I'm working on a project to extract data from an API using PySpark and save to a file in Azure Data Lake Gen 2. Yes, I know this should be simple and I'm having no trouble extracting the data, but I'm having a heck of a time figuring out what to do with it after I get it.
My process is as follows:
workspace_query = {'format': 'json'}
response = requests.get("https://api.mavenlink.com/api/v1/workspaces", headers={'Authorization': <some things InfoSec would appreciate that I didn't put in a public forum>}, params=workspace_query)
json_response = response.json()
kantata_json_data = json.dumps(json_response, indent=4, sort_keys=True)

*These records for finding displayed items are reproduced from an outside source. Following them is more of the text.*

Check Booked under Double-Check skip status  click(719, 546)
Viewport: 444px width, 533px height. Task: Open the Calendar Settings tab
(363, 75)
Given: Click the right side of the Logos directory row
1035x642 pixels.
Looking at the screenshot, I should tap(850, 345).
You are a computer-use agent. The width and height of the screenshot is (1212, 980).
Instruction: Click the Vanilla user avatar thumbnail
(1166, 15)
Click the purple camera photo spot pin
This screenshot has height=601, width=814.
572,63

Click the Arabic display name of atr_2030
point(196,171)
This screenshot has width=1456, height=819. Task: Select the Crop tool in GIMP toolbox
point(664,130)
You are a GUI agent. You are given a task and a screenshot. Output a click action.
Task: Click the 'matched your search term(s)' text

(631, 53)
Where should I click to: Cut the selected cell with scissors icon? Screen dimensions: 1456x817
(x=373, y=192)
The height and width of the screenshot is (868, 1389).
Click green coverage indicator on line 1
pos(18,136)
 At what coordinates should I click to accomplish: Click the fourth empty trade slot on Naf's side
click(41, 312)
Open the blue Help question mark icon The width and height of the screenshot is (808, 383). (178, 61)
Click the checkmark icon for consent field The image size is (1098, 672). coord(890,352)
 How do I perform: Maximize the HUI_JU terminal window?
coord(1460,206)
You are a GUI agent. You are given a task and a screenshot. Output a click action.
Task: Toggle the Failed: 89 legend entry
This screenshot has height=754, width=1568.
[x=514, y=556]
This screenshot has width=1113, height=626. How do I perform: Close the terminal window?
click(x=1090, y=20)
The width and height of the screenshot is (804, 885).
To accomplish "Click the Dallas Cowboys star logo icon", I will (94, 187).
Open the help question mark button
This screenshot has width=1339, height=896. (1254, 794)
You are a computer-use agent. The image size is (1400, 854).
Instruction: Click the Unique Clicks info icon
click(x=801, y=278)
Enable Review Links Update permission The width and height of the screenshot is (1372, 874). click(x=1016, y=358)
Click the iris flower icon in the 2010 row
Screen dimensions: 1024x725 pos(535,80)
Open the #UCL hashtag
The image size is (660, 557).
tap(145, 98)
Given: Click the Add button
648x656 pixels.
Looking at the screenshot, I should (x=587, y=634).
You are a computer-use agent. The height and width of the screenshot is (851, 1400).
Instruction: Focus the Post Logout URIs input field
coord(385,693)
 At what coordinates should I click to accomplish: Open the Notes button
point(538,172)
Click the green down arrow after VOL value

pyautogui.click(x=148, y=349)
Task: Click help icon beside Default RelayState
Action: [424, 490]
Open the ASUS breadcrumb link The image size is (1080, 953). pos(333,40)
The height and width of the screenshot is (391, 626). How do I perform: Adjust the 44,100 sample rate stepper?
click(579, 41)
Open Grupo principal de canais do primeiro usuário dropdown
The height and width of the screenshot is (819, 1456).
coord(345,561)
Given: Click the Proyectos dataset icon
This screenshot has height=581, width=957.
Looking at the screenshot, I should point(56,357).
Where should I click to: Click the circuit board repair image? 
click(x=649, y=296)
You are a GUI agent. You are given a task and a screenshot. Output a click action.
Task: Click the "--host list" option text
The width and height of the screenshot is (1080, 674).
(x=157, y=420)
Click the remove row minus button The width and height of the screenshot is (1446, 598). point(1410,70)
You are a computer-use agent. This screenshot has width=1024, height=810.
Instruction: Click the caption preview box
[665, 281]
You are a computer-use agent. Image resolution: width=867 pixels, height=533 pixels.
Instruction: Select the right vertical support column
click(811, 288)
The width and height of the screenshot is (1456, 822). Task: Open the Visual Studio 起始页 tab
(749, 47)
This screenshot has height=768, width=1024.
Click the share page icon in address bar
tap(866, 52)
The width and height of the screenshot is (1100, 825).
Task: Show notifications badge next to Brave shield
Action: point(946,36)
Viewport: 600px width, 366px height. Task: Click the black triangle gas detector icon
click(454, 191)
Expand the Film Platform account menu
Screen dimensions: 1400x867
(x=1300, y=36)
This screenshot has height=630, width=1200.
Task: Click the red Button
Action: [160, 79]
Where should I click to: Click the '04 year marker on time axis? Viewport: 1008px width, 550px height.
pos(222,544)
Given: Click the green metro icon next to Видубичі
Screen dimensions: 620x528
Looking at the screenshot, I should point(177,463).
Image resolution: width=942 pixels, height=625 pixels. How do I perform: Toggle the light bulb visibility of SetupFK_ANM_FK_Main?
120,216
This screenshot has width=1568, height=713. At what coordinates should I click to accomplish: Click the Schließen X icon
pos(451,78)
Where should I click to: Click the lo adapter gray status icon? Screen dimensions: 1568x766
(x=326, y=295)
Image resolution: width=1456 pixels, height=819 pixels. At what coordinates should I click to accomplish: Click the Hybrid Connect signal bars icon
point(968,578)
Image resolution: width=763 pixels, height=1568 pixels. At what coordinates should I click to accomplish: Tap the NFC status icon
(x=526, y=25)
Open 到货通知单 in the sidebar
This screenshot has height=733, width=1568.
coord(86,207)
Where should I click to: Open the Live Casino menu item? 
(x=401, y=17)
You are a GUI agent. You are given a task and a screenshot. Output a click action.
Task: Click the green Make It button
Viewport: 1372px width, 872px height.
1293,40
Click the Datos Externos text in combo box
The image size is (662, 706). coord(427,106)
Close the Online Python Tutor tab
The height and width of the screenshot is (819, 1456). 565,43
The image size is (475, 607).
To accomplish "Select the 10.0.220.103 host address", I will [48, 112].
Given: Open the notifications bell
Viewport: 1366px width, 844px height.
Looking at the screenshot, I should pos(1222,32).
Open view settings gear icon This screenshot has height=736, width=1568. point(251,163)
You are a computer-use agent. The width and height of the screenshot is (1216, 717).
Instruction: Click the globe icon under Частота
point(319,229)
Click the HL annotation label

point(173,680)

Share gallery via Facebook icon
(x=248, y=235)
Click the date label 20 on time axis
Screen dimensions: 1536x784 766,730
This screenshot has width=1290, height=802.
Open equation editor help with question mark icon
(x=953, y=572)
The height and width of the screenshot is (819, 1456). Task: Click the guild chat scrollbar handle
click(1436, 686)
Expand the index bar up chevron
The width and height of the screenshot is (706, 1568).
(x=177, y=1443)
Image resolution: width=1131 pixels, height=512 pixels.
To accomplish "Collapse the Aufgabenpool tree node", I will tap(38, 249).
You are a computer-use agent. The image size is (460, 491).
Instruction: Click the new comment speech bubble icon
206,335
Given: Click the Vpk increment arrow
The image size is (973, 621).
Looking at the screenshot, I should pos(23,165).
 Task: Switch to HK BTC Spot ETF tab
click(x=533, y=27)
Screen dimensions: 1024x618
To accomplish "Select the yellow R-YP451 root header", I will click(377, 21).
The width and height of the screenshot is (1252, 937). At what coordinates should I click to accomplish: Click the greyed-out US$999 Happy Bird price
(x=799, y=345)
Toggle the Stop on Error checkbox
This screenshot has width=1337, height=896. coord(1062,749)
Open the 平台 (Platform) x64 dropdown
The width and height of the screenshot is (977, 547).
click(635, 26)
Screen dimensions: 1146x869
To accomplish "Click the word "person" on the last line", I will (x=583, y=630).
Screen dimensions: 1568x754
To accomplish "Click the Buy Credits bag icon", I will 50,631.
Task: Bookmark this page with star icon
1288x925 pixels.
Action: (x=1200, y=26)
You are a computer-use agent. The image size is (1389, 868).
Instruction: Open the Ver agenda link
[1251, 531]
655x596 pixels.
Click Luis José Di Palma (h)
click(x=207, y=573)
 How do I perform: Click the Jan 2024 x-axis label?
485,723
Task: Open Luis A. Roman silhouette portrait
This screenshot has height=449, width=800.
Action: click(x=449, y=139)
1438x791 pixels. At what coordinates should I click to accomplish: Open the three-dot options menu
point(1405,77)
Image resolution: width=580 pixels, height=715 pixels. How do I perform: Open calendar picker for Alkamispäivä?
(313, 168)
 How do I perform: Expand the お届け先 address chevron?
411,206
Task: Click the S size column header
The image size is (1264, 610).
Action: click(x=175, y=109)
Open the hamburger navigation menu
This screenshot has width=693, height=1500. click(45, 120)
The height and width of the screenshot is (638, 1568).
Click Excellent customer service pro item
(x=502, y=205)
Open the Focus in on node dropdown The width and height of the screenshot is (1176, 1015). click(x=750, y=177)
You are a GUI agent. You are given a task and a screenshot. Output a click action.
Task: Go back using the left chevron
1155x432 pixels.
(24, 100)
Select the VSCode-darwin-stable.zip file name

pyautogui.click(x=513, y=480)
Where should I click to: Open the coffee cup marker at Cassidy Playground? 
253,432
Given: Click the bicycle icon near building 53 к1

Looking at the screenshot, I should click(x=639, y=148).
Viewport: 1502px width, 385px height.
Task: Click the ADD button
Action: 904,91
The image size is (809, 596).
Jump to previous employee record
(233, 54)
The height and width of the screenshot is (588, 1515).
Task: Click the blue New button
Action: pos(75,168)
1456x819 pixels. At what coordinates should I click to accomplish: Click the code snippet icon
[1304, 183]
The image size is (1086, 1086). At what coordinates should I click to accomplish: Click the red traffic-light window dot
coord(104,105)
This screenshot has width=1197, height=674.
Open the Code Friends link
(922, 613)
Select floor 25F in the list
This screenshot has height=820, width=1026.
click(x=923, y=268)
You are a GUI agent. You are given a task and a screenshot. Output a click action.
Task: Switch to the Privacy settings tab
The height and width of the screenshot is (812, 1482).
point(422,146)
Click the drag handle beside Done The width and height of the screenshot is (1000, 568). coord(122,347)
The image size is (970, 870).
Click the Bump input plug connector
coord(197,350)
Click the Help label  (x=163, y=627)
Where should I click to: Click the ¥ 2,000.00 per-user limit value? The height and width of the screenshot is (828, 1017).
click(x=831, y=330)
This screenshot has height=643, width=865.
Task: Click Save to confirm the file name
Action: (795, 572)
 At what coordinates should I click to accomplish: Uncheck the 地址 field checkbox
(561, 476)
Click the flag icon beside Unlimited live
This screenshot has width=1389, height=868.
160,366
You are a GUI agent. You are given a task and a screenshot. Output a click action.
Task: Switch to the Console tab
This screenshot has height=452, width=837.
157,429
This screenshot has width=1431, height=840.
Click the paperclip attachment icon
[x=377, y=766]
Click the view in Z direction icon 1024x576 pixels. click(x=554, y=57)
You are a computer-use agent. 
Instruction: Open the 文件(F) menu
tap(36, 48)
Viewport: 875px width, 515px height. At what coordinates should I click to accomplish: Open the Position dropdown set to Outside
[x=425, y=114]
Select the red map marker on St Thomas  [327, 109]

Okay, so from here I can, if I so choose, print the contents of kantata_json_dumps (the details of which InfoSec would also appreciate if I didn't post in a public forum) and it all looks like JSON. Yay.
What I can't figure out from here is how to actually write the contents of that variable to a file successfully. Specifically, if I try to write, I get something along these lines:
with open("https://p4syndev.dfs.core.windows.net/<Auzre subscription stuff>/<my foldername>/", "w") as file:
outfile.write(kantata_json_data)
And then the error:
FileNotFoundError Traceback (most recent call last)
Cell In [23], line 1
----> 1 with open("https://p4syndev.dfs.core.windows.net/<Auzre subscription stuff>/<my foldername>/", "w") as file:
2 outfile.write(kantata_json_data)
File ~/cluster-env/env/lib/python3.10/site-packages/IPython/core/interactiveshell.py:282, in _modified_open(file, *args, **kwargs)
275 if file in {0, 1, 2}:
276 raise ValueError(
277 f"IPython won't let you open fd={file} by default "
278 "as it is likely to crash IPython. If you know what you are doing, "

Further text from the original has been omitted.